Devenir reine de ce pays. Je vais faire tomber le roi Horos et mettre fin à cette guerre sordide. Je ne finis pas ma phrase, mais je n'en pense pas moins. Grâce... ou à cause de cette conversation je me rend compte que je souhaite faire la différence. Je ne veux pas être spectatrice. Je veux que ma voix compte et être capable de changer les choses. Je devrais accepter l'offre d'Ignace. Si Ayden et le roi d'Edryae me croient capable de devenir l'héritière d'un pays, je devrais leur faire confiance. Et ce ne sont pas les seuls à en être persuadés, Éros, Léandre, Eryk, la reine des faes, tous me croient capable de devenir reine même si ce n'est pas forcément du pays auquel je pense actuellement.

— Tu vas quoi ?

Je regarde mon frère et lui sourit.

— Je vais parler à Ayden. À toute à l'heure.

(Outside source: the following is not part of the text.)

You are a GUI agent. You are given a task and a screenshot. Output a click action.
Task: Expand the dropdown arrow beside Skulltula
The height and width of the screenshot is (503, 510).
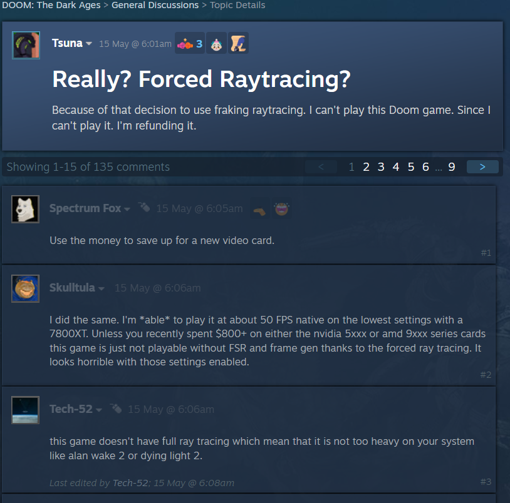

Il paraît totalement perdu et je peux comprendre, mais je n'ai pas le temps ni l'envie de lui expliquer. Je dois aller dire à Ayden que j'envisage sérieusement la proposition du roi Ignace... Je suis prête à devenir la dauphine d'Edryae... Comment va réagir Éros ? Il sera fou de rage. Ayden lui sera aux anges. 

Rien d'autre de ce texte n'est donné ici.